Most of the hearing revolved around the interaction of PBMs with smaller, local pharmacies, which often take a loss on the pricing of specialty pharmaceuticals. Brad Arthur, the president of the National Community Pharmacists Association, an association of independent pharmacists, told the panel the largest PBMs have "disproportionate market power."

He said small independent pharmacies have no power to negotiate contracts often forcing them to enter into "take it or leave it contracts" to stack their shelves with the necessary prescriptions.

Lawmakers took up the plight of local pharmacies in repeated questioning of PBM executives.

Georgia Republican Doug Collins launched a stinging attack against representatives of CVS and Express Scripts at the hearing, questioning claims that the PBM market was competitive. "Three companies, Express Scripts, CVS Health, and Optum RX control about 80 percent of the PBM market," Collins said. "Not a great deal of competitiveness there."

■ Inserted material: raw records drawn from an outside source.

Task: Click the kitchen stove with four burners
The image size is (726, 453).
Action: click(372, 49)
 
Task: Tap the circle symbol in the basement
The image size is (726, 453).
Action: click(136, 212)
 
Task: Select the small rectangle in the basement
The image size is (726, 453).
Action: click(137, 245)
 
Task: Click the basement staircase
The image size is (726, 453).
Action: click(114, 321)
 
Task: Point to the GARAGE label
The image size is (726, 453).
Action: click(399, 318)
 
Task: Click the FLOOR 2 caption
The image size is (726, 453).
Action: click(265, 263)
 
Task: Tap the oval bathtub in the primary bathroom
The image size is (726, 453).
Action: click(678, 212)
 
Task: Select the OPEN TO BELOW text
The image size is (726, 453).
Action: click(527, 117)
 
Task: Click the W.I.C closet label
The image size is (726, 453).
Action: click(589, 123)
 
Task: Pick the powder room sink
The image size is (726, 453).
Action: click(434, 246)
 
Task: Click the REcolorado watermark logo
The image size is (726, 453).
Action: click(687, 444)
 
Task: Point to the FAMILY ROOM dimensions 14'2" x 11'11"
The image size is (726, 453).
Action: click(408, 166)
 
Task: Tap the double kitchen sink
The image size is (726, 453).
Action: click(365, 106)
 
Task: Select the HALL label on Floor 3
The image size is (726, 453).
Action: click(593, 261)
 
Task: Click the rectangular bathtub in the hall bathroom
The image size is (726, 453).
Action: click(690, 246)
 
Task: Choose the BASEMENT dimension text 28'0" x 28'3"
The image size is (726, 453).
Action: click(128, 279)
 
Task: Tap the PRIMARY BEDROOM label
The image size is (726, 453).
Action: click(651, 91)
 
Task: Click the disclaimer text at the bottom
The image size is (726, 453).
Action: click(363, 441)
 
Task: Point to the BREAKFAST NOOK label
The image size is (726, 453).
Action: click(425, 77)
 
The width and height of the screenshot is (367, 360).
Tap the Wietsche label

Collins called for congressional action to tackle the rate of reimbursements received by local pharmacies, which are often well below the price of skyrocketing generic drugs.

Local pharmacies have called for greater transparency from PBMs on discounts they were able to achieve from generic drug manufacturers. Also known as Maximum Allowable Cost lists, they are often clouded in secrecy to the detriment of small pharmacies.

Earlier this year, Collins introduced a measure (HR 224) to shed more light on these lists and compel federal health care programs to disclose unfair practices. The bill is supported by five Democrats and 25 Republicans. PBMs have often been accused of not passing on savings from rebates and their negotiations with drug manufacturers on to consumers.

While Collins has previously toed the party line during health care hearings in the House Judiciary Committee, this time he was joined by House Judiciary Chairman Robert W. Goodlatte, R-Va., and Marino, in his call to better regulate the pharmaceutical market.

"During my tenure in Congress, I have seen many community pharmacies in my district shutter their doors," Goodlatte said. "While we should allow the free market to operate, we should ensure that there is a level playing field for both large and small pharmacies."

Local pharmacies are also pushing for legislation exempting them from antitrust laws allowing them to band together to negotiate better contract terms from the PBMs and health insurers. The Federal Trade Commission has not been receptive to these efforts, but subcommittee ranking member Hank Johnson of Georgia said the Federal Trade Commission (FTC) has not properly examined competition in the PBM space since 2005.

Since then, Express Scripts completed a $30 billion acquisition of Medco, CVS acquired PBM company Caremark Rx and UnitedHealth Group bought Catamaran. And Walgreens Alliance Boots Inc. said this month it would acquire Rite Aid Corp. to become the country's largest retail pharmacy.

Johnson said significant consolidation in the PBM market and questionable rebate schemes have led to higher cost to consumers.

Judiciary ranking member John Conyers Jr., D-Mich., said the issue of exempting local pharmacies from antitrust laws have previously been discussed and questioned whether changes to antirust laws alone would level the playing field, calling for "more direct regulatory measures" to be implemented. 

Marino has previously sponsored bills alongside Democrats to exempt small town pharmacies from antitrust laws. The FTC said such bills would have a "dire impact on seniors" and increase cost to employers.